● Instructions to follow: Pick out each line of the records that includes the string "coordinates", and copy it.

── Provided records

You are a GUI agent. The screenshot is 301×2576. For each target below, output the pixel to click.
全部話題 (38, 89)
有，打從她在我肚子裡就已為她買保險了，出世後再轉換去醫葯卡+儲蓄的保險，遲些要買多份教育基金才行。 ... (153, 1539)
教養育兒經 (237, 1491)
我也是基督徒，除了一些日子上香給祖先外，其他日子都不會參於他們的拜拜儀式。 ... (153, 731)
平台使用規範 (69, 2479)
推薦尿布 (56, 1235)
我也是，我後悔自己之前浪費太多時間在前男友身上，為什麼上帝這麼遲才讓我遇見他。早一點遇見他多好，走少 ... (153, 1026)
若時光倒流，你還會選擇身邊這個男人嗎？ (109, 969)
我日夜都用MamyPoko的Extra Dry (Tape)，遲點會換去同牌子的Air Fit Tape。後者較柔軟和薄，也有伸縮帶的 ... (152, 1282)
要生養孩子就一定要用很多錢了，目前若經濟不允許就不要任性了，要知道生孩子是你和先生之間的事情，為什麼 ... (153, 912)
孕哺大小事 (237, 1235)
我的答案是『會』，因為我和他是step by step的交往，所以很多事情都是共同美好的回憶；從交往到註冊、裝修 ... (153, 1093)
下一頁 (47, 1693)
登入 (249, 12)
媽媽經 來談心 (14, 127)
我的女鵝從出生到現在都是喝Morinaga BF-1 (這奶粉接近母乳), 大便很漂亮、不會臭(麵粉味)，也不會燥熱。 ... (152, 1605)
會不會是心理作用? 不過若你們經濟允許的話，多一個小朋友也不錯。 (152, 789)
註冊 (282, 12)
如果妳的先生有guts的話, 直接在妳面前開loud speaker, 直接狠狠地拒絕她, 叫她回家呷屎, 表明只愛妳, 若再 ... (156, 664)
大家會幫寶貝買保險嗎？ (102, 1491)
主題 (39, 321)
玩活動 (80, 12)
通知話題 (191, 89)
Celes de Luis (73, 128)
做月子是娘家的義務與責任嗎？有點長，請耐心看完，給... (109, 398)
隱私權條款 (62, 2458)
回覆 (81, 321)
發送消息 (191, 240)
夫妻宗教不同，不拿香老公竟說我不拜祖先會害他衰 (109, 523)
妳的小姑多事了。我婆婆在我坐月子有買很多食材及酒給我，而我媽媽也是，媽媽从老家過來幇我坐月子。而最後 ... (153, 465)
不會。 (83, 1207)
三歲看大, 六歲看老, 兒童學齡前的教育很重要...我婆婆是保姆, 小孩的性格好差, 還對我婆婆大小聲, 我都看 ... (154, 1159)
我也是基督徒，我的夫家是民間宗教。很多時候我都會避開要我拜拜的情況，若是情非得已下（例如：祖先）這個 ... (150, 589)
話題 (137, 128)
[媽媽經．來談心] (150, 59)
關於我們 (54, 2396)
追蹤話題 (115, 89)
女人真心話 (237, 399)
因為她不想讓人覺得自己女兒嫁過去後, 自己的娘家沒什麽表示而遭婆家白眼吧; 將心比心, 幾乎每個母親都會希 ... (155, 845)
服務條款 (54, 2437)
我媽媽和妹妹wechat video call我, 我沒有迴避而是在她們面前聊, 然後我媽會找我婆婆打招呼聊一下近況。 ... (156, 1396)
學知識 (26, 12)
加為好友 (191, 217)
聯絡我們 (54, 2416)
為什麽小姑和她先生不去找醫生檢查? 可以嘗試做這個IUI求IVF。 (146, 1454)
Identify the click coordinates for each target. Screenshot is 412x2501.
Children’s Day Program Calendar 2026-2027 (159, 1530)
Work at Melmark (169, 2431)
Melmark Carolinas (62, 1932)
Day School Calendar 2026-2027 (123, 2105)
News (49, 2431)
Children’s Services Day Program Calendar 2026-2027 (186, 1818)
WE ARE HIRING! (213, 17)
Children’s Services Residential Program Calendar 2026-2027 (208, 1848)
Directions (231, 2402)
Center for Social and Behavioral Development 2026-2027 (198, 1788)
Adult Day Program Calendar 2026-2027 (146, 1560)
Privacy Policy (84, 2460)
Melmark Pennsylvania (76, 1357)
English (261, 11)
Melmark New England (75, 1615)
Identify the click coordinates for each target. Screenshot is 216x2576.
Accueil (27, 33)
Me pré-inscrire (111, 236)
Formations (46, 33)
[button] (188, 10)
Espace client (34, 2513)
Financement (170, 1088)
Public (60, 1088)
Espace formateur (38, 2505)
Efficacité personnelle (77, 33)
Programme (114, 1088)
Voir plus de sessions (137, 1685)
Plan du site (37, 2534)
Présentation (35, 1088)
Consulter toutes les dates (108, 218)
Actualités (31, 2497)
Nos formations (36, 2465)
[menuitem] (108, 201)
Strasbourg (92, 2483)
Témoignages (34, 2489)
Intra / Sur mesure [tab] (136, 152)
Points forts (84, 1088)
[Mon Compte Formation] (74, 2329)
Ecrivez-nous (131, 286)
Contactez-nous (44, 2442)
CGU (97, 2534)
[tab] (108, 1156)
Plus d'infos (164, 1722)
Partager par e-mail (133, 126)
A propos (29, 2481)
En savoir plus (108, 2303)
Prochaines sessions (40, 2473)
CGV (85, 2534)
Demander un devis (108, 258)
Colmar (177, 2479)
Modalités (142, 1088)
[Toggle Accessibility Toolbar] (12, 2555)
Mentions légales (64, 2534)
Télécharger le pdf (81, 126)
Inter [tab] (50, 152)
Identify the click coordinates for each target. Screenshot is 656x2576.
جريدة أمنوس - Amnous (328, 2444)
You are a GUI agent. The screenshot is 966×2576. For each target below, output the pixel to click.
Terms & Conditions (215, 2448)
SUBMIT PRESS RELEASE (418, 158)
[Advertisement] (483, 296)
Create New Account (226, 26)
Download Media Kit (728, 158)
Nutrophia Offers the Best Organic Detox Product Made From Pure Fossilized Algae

────

● Answer to the problem:
Identify the click coordinates for each target. Screenshot is 412x2501.
Identify the click coordinates for each target. Screenshot is 216x2576.
Identify the click coordinates for each target. Screenshot is 656x2576.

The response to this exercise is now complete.